**Text shown**:
Surely any O.T.C. would be registered abroad?

Mr. Mitchison

With great respect to the hon. Member, that does not seem to matter. The point is that the state of affairs I have indicated could exist under the provisions of the Bill and the principal company and one, but not both, of those subsidiaries could be an O.T.C. I hope the hon. Member and the Committee as a whole will realise that that opens the door very widely. For instance, it is possible in those circumstances for the principal company to influence and, in effect, to control transactions between the two subsidiaries in such a way as to give a considerable advantage by way of tax relief where that advantage is not intended to be given.

It is hard enough to control the price at which goods are bought and sold between companies virtually under the same ownership in this country. It becomes even harder to do that when we are dealing with transactions in other countries. In the sort of case I have in mind it would be possible for the O.T.C. subsidiary, having made a very considerable trading profit, instead of distributing it directly back to the principal company, in which case, of course, there would be questions of tax on the dividends, and so on, to transfer those profits to the subsidiary company which is not resident in the United Kingdom and is not subject to English tax law. I cannot see the reason for leaving the door as widely open as it is.

One can exercise a great deal of ingenuity in thinking of cases in which transactions of which no one in the Committee would approve could be worked by virtue of the fact that this Clause is at present exceedingly wide. If I am asked to indicate the point at which I think it is exceedingly wide, I should say that the principal company may have a subsidiary O.T.C. carrying on a trade outside the United Kingdom, but the only limitation on what else it may have besides that is the limitation in sub-paragraph (ii), and that limitaton refers only to companies resident in the United Kingdom.

I move this Amendment with the main object of getting the Government to state why they have limited it in that way and no further and to get an answer to the serious anxiety of my hon. Friends and myself as to the possibilities of evasion, which—at first sight, at any rate—this Clause seems to indicate. I have not gone into any general question, but, looking very carefully through these complicated provisions, I am left with the impression, which appears to be shared to some extent by the financial Press, that there are quite enough opportunities for rather doubtful practice. It is up to us to see that during the Committee stage of the Bill those opportunities, so far as we can manage, shall be closely reviewed and very carefully cut down where they exist.

These are complicated matters. I should be the first to admit that it is the kind of question upon which technical advice such as is available to the Treasury is invaluable, but on first impression this provision seems to go too far. I hope that whoever is to answer from the Government Front Bench will not just confine himself to the one example, but make perfectly clear why it is necessary to extend the possibility—the necessity if hon. Members like—of being an O.T.C. from the very simple case in sub-paragraph (i) of a company which is carrying on a trade outside the United Kingdom, to a principal company in the United Kingdom, save for the purpose of enabling some pooling and shifting of resources between a number of O.T.C.s in different companies.

6.0 p.m.

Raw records
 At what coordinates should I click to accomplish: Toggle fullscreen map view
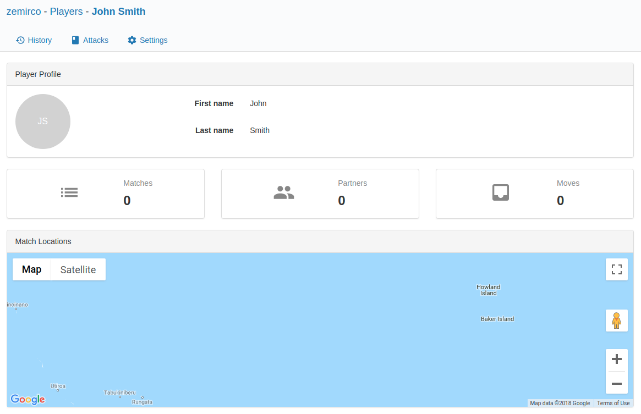point(616,269)
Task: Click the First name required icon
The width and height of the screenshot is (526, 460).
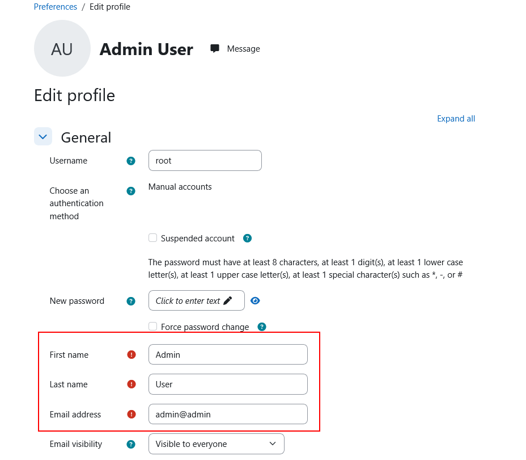Action: click(x=132, y=355)
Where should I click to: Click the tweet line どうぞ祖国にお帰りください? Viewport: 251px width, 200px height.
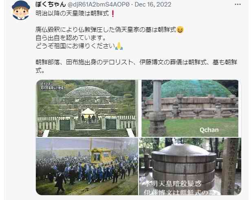pyautogui.click(x=75, y=46)
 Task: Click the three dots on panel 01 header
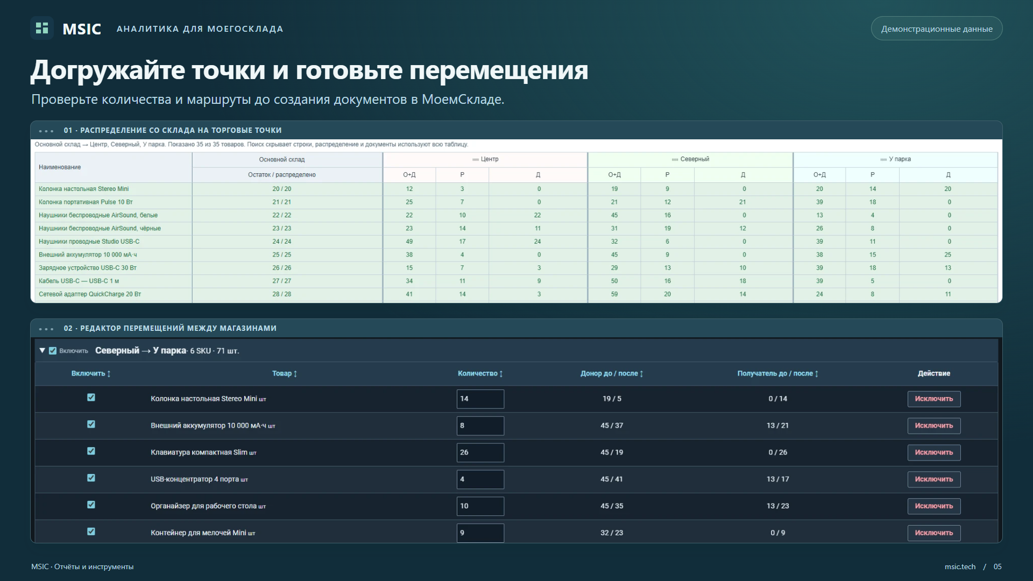coord(46,131)
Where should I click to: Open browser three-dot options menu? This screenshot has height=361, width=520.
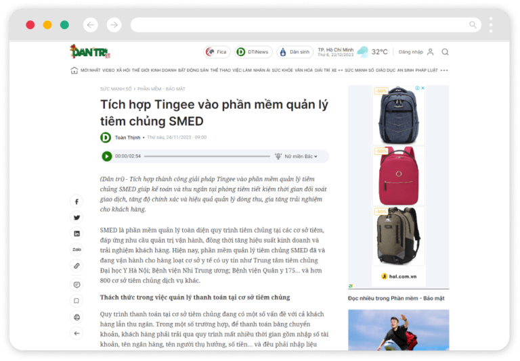coord(491,25)
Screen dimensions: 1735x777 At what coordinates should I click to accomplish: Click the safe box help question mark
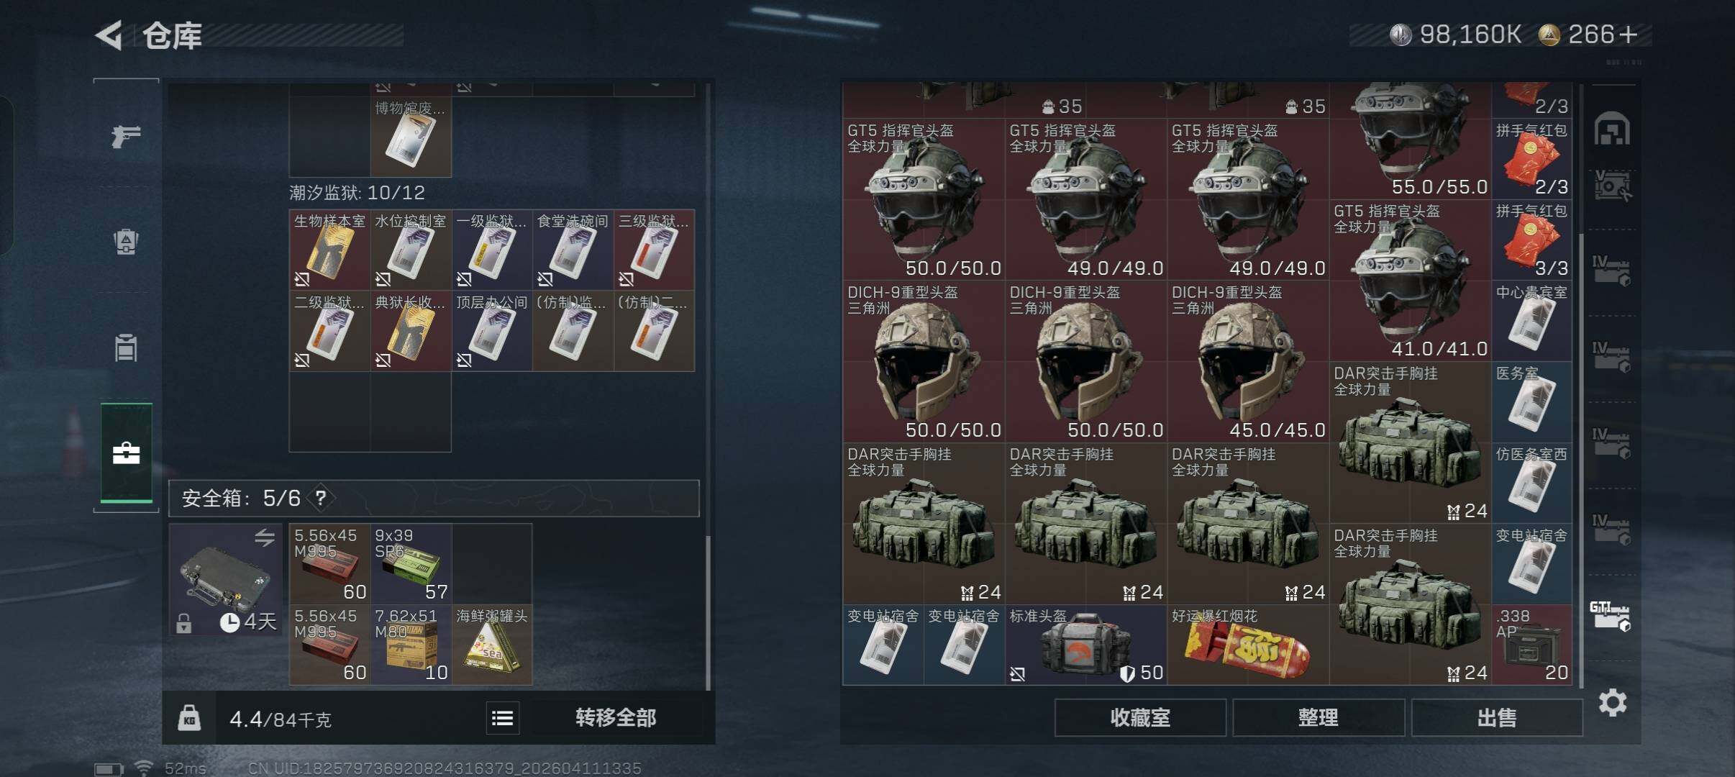(x=321, y=498)
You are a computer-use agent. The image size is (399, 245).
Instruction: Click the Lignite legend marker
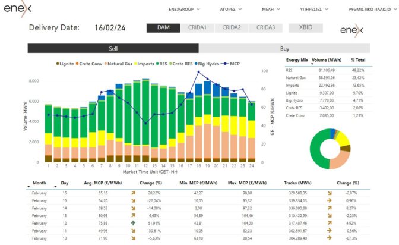click(x=58, y=64)
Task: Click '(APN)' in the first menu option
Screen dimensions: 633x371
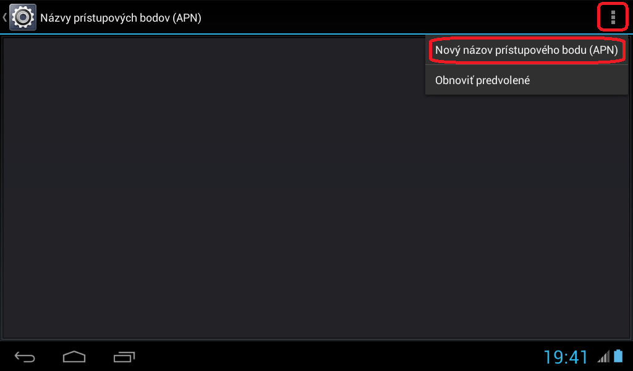Action: 603,50
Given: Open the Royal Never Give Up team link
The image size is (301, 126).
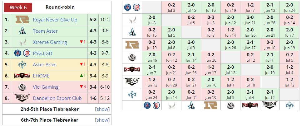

**Task instructions**: Do these statements agree with Mr. Mitchison's speech on the O.T.C. clause above? Answer yes or no for each, quoting the deciding words of the speech: (a) He finds it hard enough to control prices between companies under virtually the same ownership in this country. (b) He has gone into the general question. (c) He calls the technical advice available to the Treasury invaluable on this kind of question.

**Written solution**:
(a) Yes: "It is hard enough to control the price at which goods are bought and sold between companies virtually under the same ownership in this country."
(b) No: "I have not gone into any general question"
(c) Yes: "it is the kind of question upon which technical advice such as is available to the Treasury is invaluable"